PROTOCOL FOR RUNNING A 1D SDS-PAGE GEL:

 

• Clean (meticulously, here) glass plates, spacers, comb, and syringe w/Hamilton cannula with mild soap and diH20. Once clean, rinse plates lightly with MeOH or EtOH and let air dry. Do NOT dry with KimWipes as dust will interfere with polymerization later.
• Assemble gel sandwiches (‘big’ plate, ‘small’ plate, two spacers, and two white plastic clamps) with small plate facing side of clamps that have perpendicular black arrows on them. Using white plastic ‘gel alignment card’ and fingernail on bottom of plates, make sure everything is aligned before tightening clamps. Good alignment here will reduce chance of leaking. Also, use liberal amounts of ‘gel sealant’ on spacers to reduce leaks.
• Place assembled sandwich in white plastic casting stand; turn clamps on sides to lock down gel sandwich (you should feel/see it push down into gray gasket). Pipette a little bit of water on each side of the sandwich along the contact with the gasket to prevent air from bleeding into sandwich during polymerization.
• Prepare separating gel solution, fill with syringe with long Hamilton cannula tip pressed against ‘big’ plate. Fill to roughly the level of the black arrow on the white plastic gel clamp. IMMEDIATELY and carefully overlay separating gel with roughly a centimeter of 1X electrophoresis buffer.

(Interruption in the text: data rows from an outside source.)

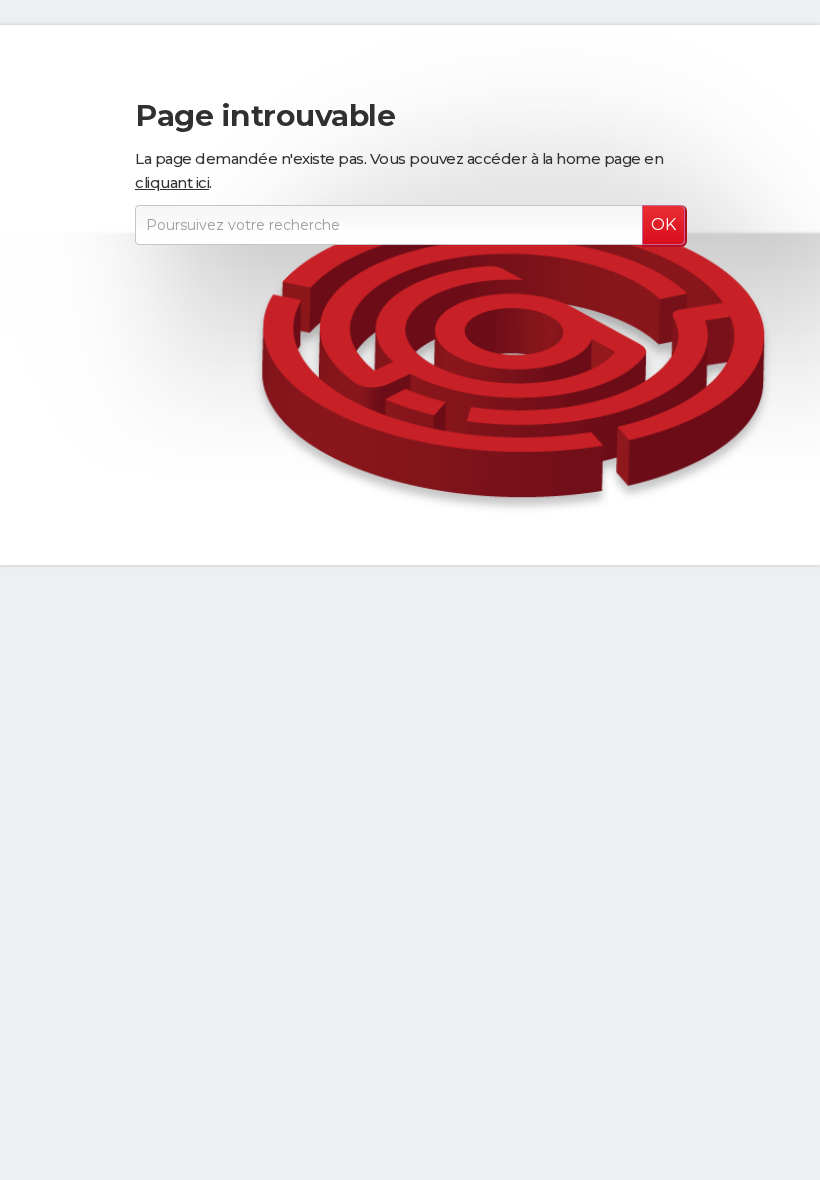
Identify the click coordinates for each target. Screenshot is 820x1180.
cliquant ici (172, 182)
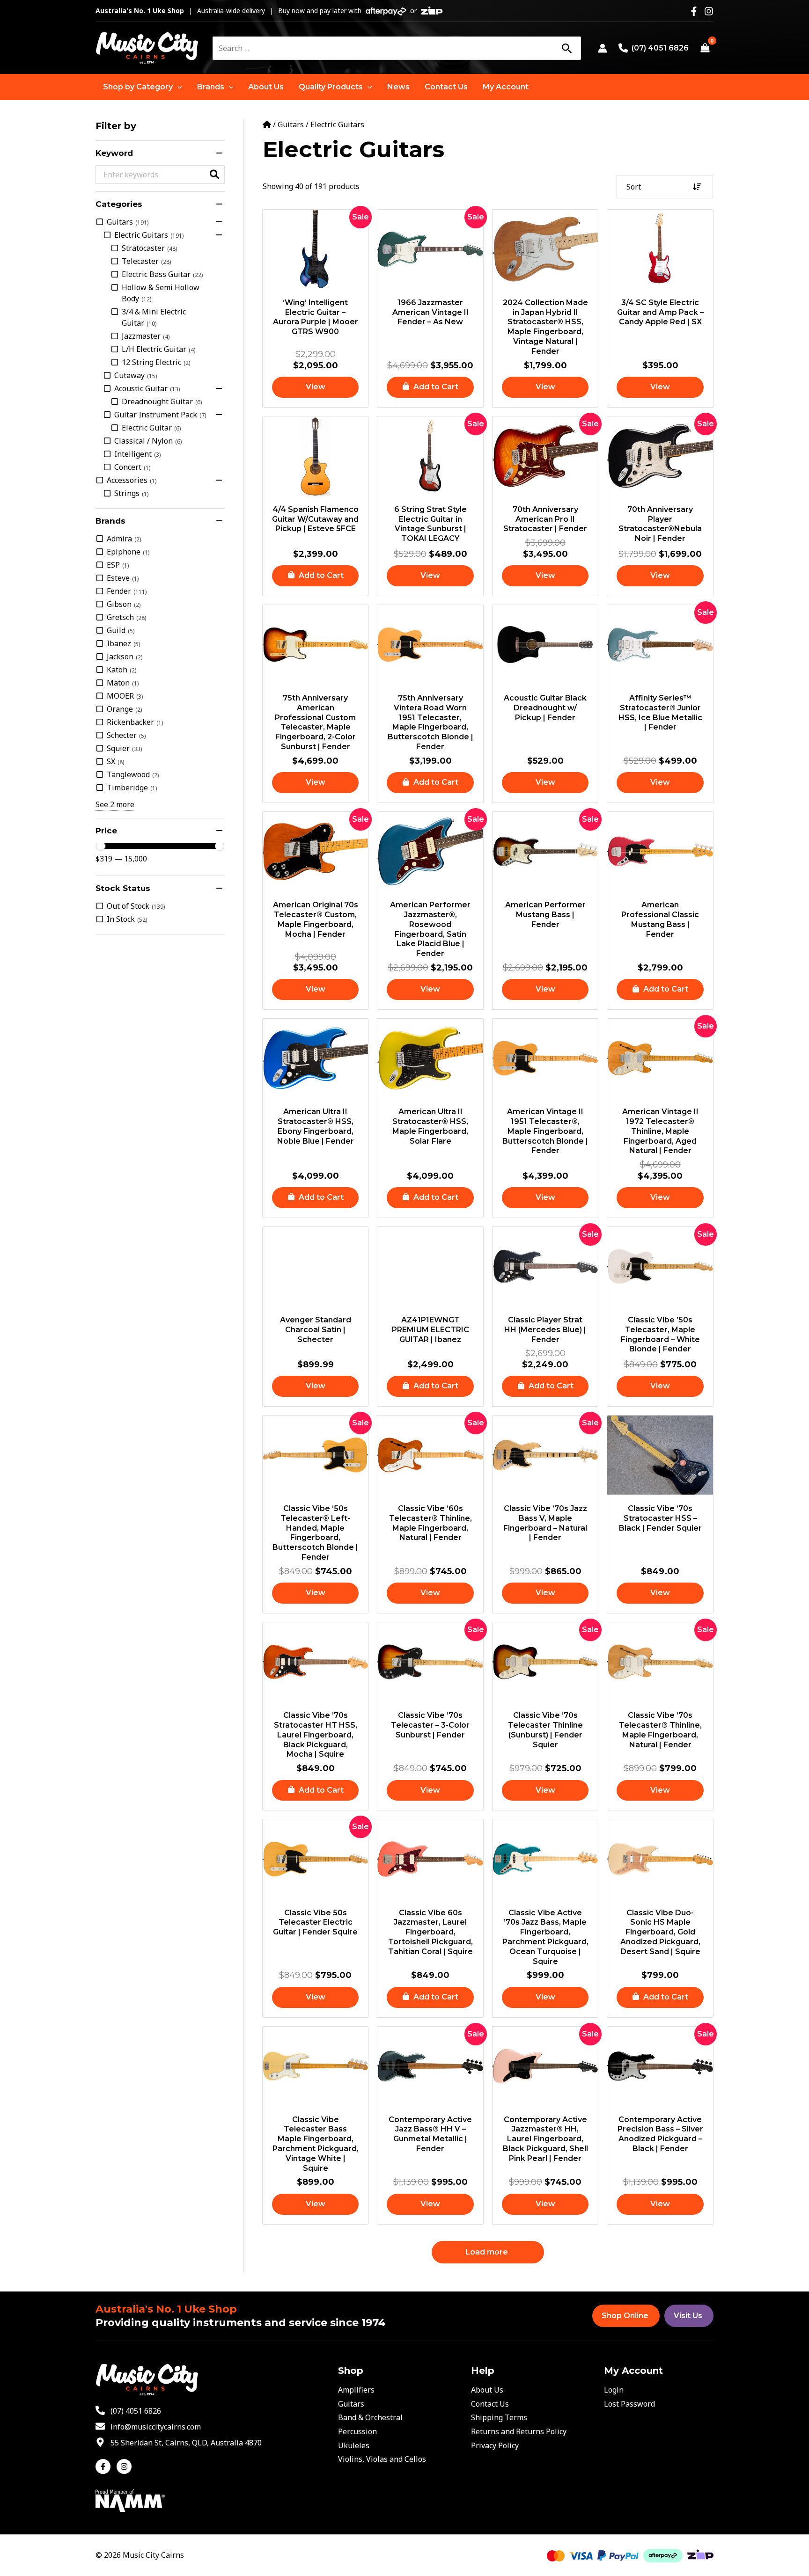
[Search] (566, 48)
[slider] (100, 846)
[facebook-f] (105, 2466)
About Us (487, 2390)
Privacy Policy (495, 2445)
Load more (486, 2252)
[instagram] (125, 2466)
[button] (143, 87)
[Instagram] (708, 11)
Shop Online (625, 2315)
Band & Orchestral (370, 2417)
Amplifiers (356, 2390)
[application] (177, 87)
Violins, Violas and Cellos (382, 2459)
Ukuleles (353, 2445)
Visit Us (688, 2315)
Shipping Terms (499, 2417)
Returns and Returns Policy (518, 2431)
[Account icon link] (602, 48)
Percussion (357, 2431)
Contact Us (490, 2404)
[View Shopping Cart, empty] (704, 48)
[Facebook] (694, 11)
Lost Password (629, 2404)
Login (614, 2390)
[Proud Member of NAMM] (130, 2500)
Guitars (291, 124)
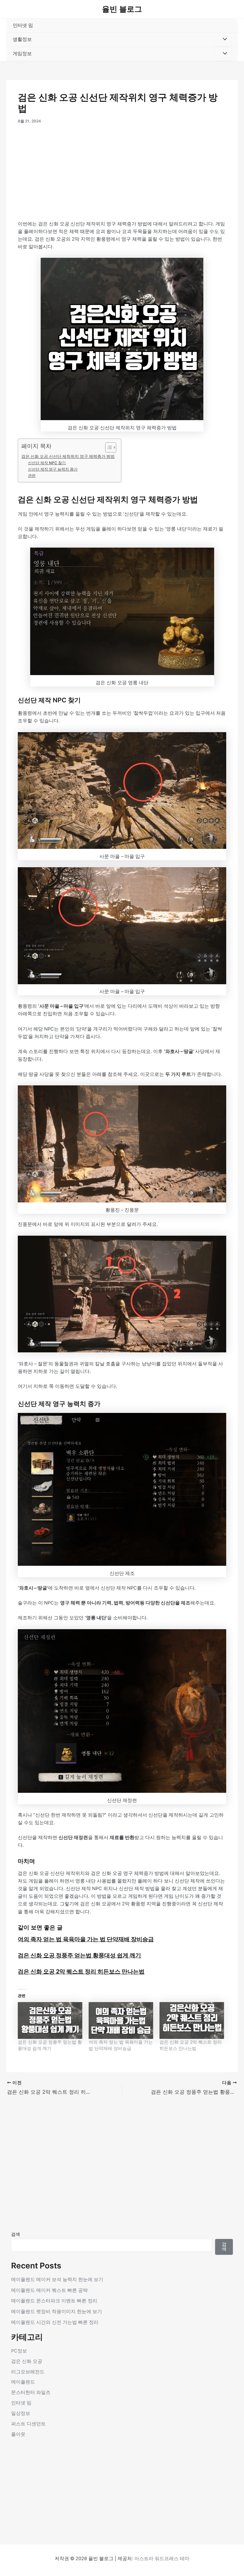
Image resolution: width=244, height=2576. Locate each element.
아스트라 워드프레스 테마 (161, 2558)
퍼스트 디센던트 (28, 2424)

• Once separating gel has polymerized (~ 1 hour), pour off overlay and prepare stacking gel solution. Pour stacking gel nearly to top of sandwich, insert gel comb at an angle to avoid trapping bubbles. Wait for polymerization (~45 mins).
• Outline where wells are with a Vis-à-vis marker, remove gel sandwich from casting stand.

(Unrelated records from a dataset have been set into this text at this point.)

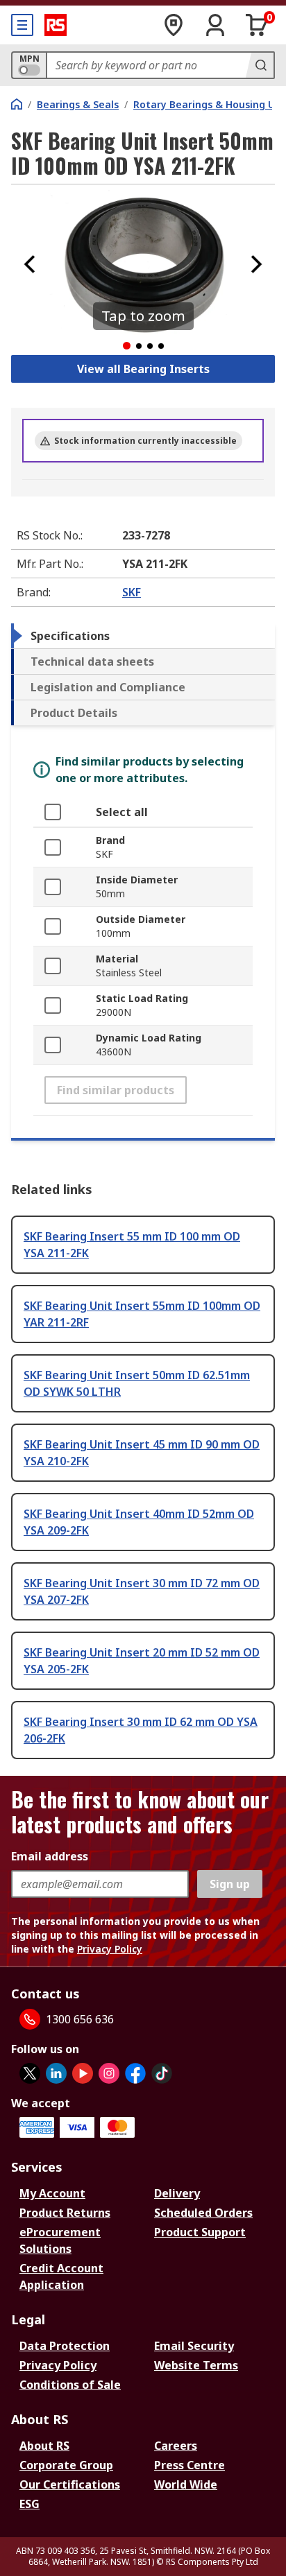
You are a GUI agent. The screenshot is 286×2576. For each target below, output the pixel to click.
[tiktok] (161, 2073)
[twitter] (29, 2073)
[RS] (55, 25)
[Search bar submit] (260, 65)
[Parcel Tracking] (173, 25)
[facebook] (135, 2073)
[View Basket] (257, 25)
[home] (16, 104)
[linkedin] (56, 2073)
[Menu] (22, 25)
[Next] (256, 264)
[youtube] (82, 2073)
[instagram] (109, 2073)
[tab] (143, 635)
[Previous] (30, 264)
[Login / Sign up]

• Attach gel sandwich to central core of gel rig (transparent gray plastic with the two long tubes coming off of it). If only attaching one gel sandwich, attach buffer dam to other side.
• Fill upper buffer chamber with 1x electrophoresis buffer.

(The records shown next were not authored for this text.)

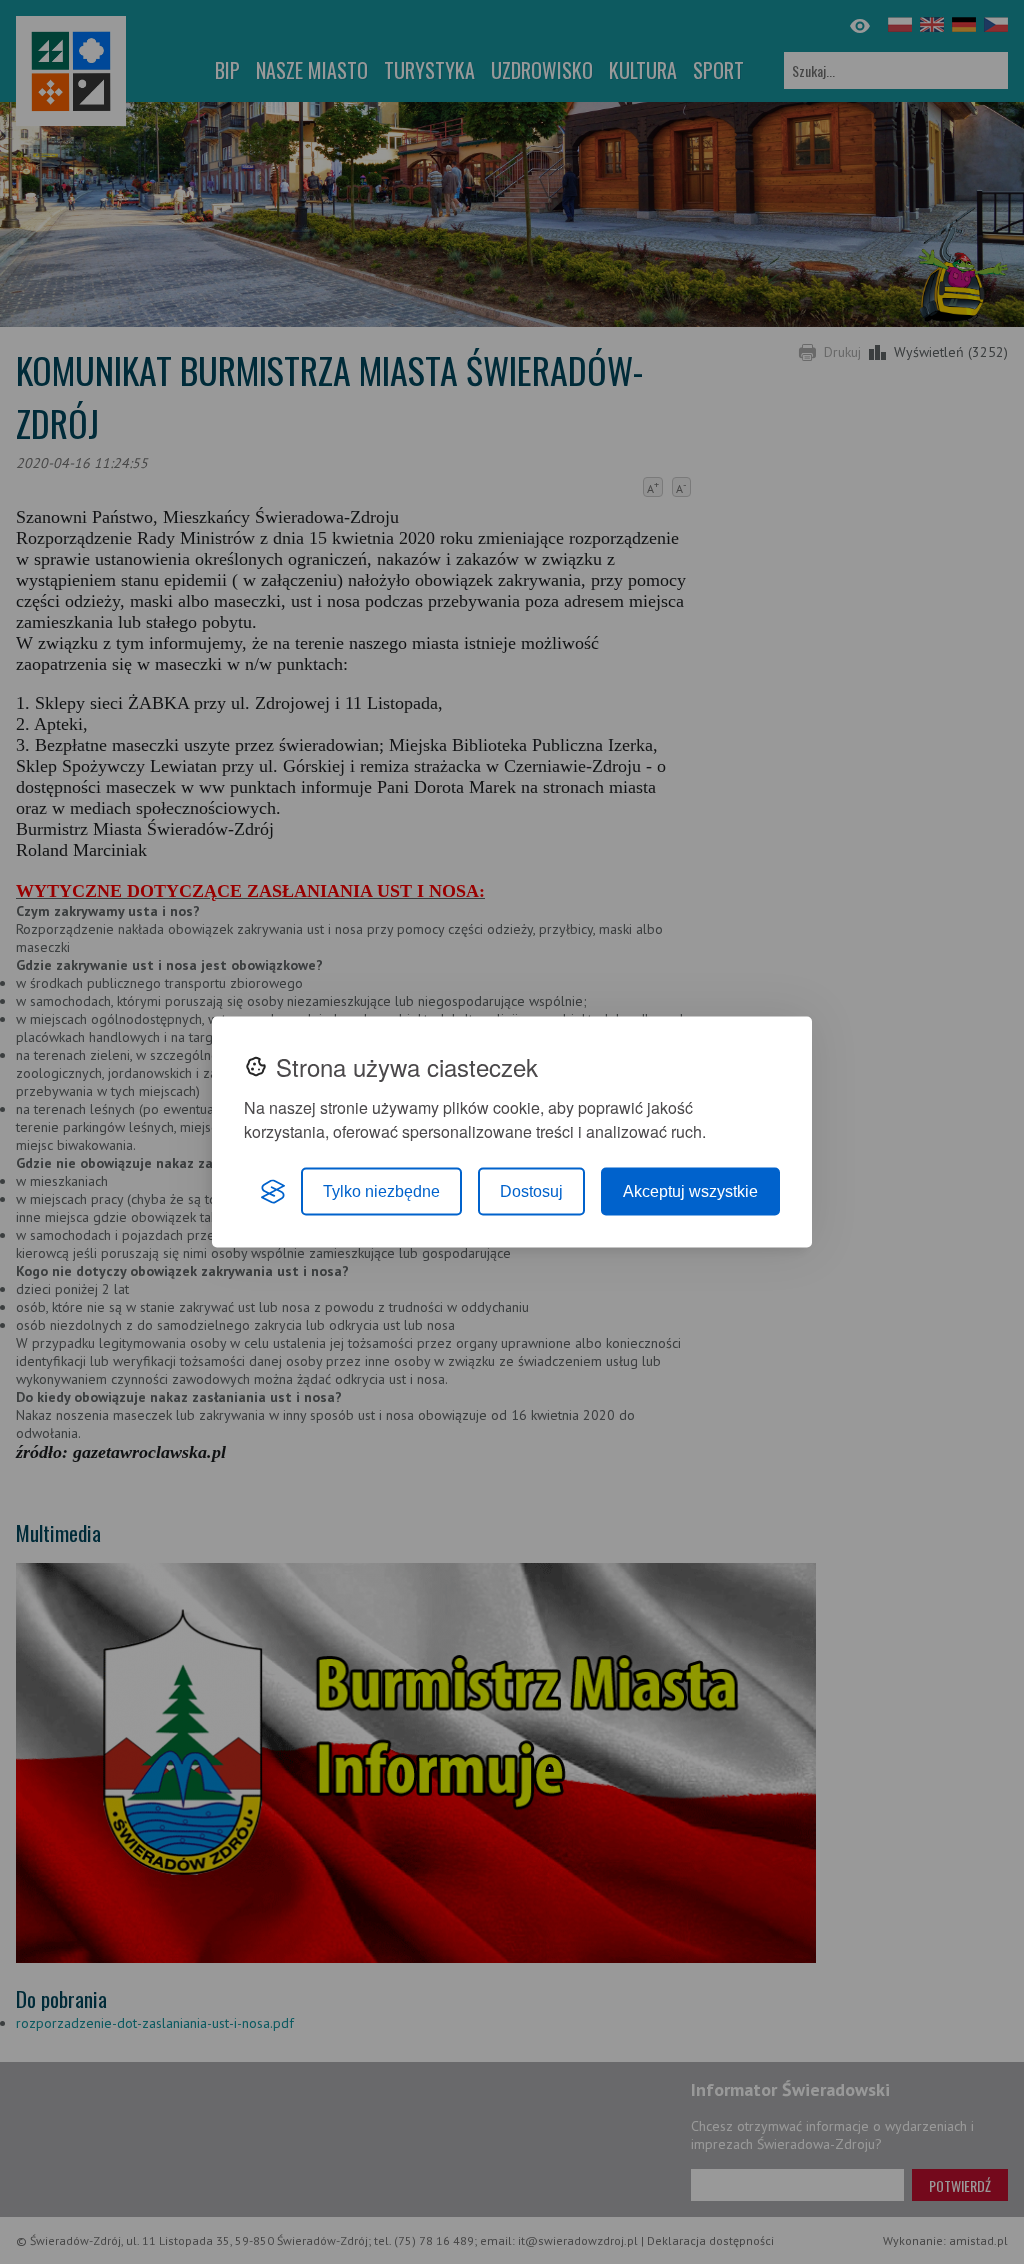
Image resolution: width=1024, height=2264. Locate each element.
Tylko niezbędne (381, 1191)
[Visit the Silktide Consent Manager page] (273, 1192)
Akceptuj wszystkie (690, 1191)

• Remove comb and load protein samples (that have already been mixed up and heated at 95C for 5 mins with “SDS Sample Buffer”/Laemmli Sample Buffer).
• Place central core in lower buffer tank (big clear plastic piece); fill lower buffer chamber with enough 1x electrophoresis buffer to cover lowest 4 cm of gel.
• Put on lid (make sure color-coded electrodes line up correctly).
• Hook up electrodes to power supply, circulate cool water through central core if desired (you will get less distortion of bands if you do). Run gel… couple options here. You can run it at 50V if you want best resolution, but it will take roughly 20 hours. I usually set up a gel to start running it in the afternoon, run it at 50V until I come in the next morning, then finish it off at 200V. If you want speed, just run the whole thing at 200V and it should only take 3 or 4 hours but your resolution will suffer.
• Once dye front reaches bottom of gel, turn off power supply, disconnect electrodes, and remove gel sandwich from central core.
• Pry open gel sandwich (lift up the exposed portion of one of the spacers), discard stacking gel, and place gel in big glass dish filled with enough Coomassie stain to submerge it. Shake/shimmy gel loose from plate into the stain. Stain 2 hours with gentle rocking on the ‘Belly-Dancer’.
• Transfer stained gel to a new glass dish of Coomassie de-staining solution. Destain with gentle rocking overnight. (If not completely clear yet, transfer to a new dish of destain for a ½ hour or so and it should be great).
• Image on lightbox, take picture, record/label position of any clipped bands for mass spec.